▶ _Aufgabenstellung_: Bearbeite im Text über das Tiefseeprojekt den Abschnitt, der mit den Worten „Das ehrgeizige Projekt, das“ beginnt und mit „betont Professor Devey.“ endet: Ersetze darin „ehrgeizige“ durch „anspruchsvolle“ und gib den geänderten Abschnitt wieder.

====== Dokumenttext

Das ehrgeizige Projekt, das mit 10,6 Millionen Euro aus dem Programm Horizon 2020 der Europäischen Union finanziert wird, verfolgt zum ersten Mal einen ozeanweiten Ansatz, um zu verstehen, was die Verteilung, Stabilität und Verwundbarkeit von Tiefseeökosystemen beeinflusst. Die Arbeiten werden sich über das gesamte atlantische Becken erstrecken, von der Spitze Argentiniens im Süden bis nach Island im Norden, von den Ostküsten der USA und Brasiliens bis zu den westlichen Rändern Europas und Afrikas. Die internationale Zusammenarbeit ist dabei besonders wichtig. „Der Austausch von Fachwissen, Ausrüstung, Infrastruktur, Daten und Personal steht im Vordergrund des iAtlantic-Ansatzes“, betont Professor Devey.

============
====== Die Daten

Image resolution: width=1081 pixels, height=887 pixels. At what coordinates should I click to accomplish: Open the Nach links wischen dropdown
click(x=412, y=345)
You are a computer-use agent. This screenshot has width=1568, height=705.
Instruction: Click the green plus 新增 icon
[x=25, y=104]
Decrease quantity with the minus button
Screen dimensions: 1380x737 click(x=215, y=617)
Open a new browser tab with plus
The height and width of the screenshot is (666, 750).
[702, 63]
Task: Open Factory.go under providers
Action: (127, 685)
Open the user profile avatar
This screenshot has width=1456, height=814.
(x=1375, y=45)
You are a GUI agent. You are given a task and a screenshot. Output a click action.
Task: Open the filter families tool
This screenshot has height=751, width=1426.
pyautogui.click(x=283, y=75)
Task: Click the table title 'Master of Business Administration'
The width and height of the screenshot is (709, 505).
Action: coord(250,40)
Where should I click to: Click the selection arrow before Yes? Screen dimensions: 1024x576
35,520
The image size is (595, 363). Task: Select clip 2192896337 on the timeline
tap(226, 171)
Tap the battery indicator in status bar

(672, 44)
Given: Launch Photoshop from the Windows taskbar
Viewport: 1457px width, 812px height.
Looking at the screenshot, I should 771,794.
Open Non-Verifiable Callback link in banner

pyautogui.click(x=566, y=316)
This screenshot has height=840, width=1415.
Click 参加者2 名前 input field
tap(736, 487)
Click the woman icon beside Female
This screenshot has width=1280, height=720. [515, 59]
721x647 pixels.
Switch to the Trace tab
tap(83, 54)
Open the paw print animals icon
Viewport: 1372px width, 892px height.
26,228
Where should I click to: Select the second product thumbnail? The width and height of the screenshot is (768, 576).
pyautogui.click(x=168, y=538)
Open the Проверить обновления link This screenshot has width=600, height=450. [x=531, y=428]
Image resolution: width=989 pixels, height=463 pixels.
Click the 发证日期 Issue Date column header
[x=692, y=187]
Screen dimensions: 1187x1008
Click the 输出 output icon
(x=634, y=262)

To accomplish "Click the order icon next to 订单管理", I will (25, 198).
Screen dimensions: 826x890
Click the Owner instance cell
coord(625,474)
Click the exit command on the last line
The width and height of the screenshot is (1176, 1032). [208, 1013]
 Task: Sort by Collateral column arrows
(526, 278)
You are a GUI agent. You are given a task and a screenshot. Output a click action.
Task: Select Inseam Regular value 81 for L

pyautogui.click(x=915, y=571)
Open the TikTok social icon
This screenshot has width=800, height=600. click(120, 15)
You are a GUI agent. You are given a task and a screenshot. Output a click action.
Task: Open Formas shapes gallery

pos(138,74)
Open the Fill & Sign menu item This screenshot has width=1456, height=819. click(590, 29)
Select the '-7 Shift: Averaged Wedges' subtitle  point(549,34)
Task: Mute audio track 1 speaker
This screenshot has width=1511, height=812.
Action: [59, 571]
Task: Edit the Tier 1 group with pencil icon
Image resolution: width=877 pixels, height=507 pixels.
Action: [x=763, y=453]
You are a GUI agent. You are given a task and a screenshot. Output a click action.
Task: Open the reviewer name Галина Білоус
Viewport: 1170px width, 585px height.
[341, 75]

============

▶ _Lösung_:
Das anspruchsvolle Projekt, das mit 10,6 Millionen Euro aus dem Programm Horizon 2020 der Europäischen Union finanziert wird, verfolgt zum ersten Mal einen ozeanweiten Ansatz, um zu verstehen, was die Verteilung, Stabilität und Verwundbarkeit von Tiefseeökosystemen beeinflusst. Die Arbeiten werden sich über das gesamte atlantische Becken erstrecken, von der Spitze Argentiniens im Süden bis nach Island im Norden, von den Ostküsten der USA und Brasiliens bis zu den westlichen Rändern Europas und Afrikas. Die internationale Zusammenarbeit ist dabei besonders wichtig. „Der Austausch von Fachwissen, Ausrüstung, Infrastruktur, Daten und Personal steht im Vordergrund des iAtlantic-Ansatzes“, betont Professor Devey.